Thursday, December 30, 2010

Gig: Picastro

Picastro

The Lower Ossington Theatre (SummerWorks Festival). Friday, August 13, 2010.

Unlike some of the others in the SummerWorks music series, this one was very much a sit-down affair, and as I entered the theatre, a couple rows of chairs were being set up on the floor in front of the stage. A handful of people were trickling in, but it wasn't too crowded.

I was guessing that the women sitting in front of me were here for Evening Hymns, as they seemed to be unfamiliar with Picastro. Looking over the gear on the stage, one of them said to the other, "I think I'm going to like this band — I see cello and melodica... all we need are group vocals and fingersnaps!"

Uh-oh. I was musing to myself whether I should warn them or not, as Picastro's music works on a completely different plane than the jaunty indie-rock that I think they were expecting. Instead, the band is powered by the near-drony guitar figures and and keening/narcoleptic vocals of Liz Hysen, backed by Nick Storring's ghostly cello and Brandon Valdivia's percussion. Yeah, I'm not sure how this will go over with anyone expecting fingersnaps, but sitting down, with a quiet audience — this was a fine environment to settle in and listen.

The set lead off with "Split Head", from most recent album Become Secret. That would form the bulk of what the band played, but there were also what I think were a couple newer ones in there, too — Hysen needed to refer to her notebook a few times while singing. For the first couple songs, the vocals were higher in the mix than I think I've ever heard at a Picastro show — usually the slight snatches of lyrics are buried, poking out just enough to set the mood and let the slowly unfolding music provide the rest.

There's such a sense of dark melancholy to the band's music that I'm always taken aback to be reminded that the musicians aren't mordantly gloomy. In fact, between songs, while Hysen got caught up in some complicated re-tuning, she was relatively spirited and chatty. But then it's back into some sort of abyss with the stately bleak desperateness of "The Stiff".

A lot of the songs have a striking tension as they surf the line between atonal discomfort and soothing drift.

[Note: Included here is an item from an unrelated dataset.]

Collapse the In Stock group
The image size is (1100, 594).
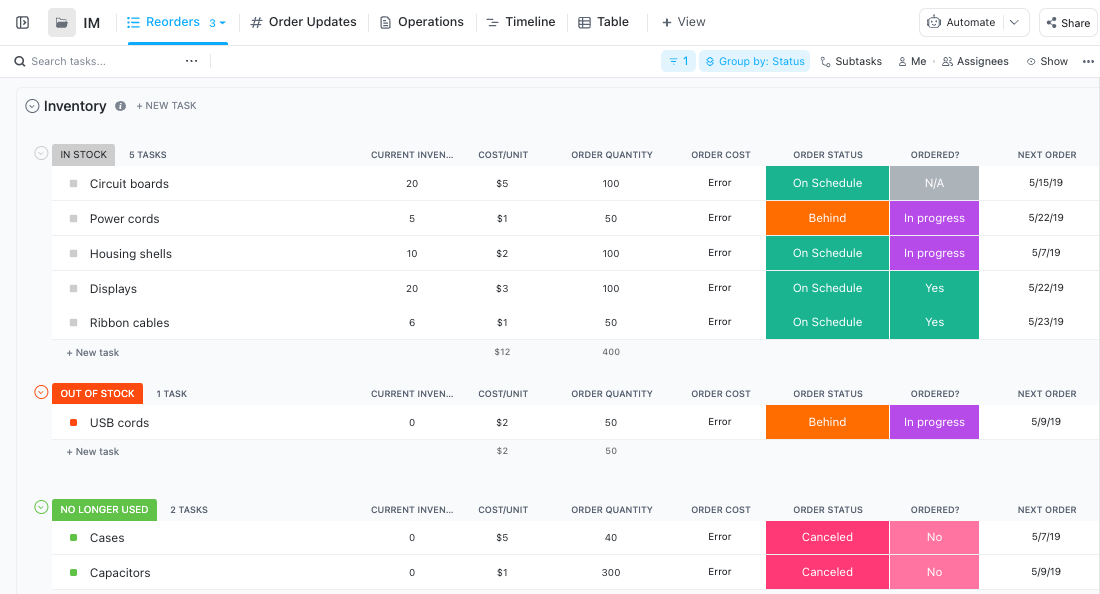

Even what I'm finding "soothing" here is not some people's cup of tea — when Hysen switches from guitar to violin, I could imagine many people finding her interplay with Storring's cello to sound all too much like something Sherlock Holmes would play while in a particularly languid mood. After that, "Car Sleep" (from 2007's Whore Luck) felt like an upbeat pop tune.

There was also some subtle use of a looping pedal in final number "Albanis", Hysen picking out a theme on a guitar with one extra-weirdly tuned string that added one more decentering element as she switched again to violin. Not necessarily easy music to listen to, but very beautiful stuff when you're in the right frame of mind.

Listen to a track from this set here.

I could have quite easily stuck around for the other half of the concert featuring Evening Hymns, but I has something entirely louder and less genteel to head off to.